[Some records]

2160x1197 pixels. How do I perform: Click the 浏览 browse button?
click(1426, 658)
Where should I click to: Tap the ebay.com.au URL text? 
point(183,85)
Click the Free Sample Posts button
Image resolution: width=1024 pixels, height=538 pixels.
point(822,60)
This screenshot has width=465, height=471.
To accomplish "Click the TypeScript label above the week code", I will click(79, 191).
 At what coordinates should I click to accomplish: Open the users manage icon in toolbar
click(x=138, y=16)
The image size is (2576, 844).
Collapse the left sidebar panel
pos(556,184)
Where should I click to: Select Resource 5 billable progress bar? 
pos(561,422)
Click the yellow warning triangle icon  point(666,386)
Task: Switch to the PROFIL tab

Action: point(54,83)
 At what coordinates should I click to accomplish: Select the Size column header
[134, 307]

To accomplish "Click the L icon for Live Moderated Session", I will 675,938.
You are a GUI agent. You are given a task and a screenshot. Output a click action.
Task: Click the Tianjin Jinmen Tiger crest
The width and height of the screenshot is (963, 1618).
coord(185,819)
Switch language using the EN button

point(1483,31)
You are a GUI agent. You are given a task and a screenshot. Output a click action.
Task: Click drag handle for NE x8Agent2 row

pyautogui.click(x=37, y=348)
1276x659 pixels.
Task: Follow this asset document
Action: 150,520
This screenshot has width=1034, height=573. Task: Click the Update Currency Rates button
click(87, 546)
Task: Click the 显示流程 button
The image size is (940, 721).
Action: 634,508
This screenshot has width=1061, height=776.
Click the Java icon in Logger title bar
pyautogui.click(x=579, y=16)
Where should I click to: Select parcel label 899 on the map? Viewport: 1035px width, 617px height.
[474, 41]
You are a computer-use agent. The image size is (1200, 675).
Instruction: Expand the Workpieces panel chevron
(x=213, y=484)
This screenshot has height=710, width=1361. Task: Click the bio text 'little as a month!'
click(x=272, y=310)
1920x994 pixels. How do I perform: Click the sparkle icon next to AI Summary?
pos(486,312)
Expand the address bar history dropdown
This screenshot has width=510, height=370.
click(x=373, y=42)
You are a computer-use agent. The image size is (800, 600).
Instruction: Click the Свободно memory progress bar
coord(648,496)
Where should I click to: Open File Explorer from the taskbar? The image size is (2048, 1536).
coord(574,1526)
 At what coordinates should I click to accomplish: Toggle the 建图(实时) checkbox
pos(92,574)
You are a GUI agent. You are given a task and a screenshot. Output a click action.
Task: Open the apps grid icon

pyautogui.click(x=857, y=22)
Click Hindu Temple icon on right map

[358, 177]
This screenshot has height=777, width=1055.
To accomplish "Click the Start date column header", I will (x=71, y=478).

== DIRECTION ==
Copy the material exactly, starting from the beginning and continuing through the line containing "point(822,60)".

== RESULT OF THIS TASK ==
2160x1197 pixels. How do I perform: Click the 浏览 browse button?
click(1426, 658)
Where should I click to: Tap the ebay.com.au URL text? 
point(183,85)
Click the Free Sample Posts button
Image resolution: width=1024 pixels, height=538 pixels.
point(822,60)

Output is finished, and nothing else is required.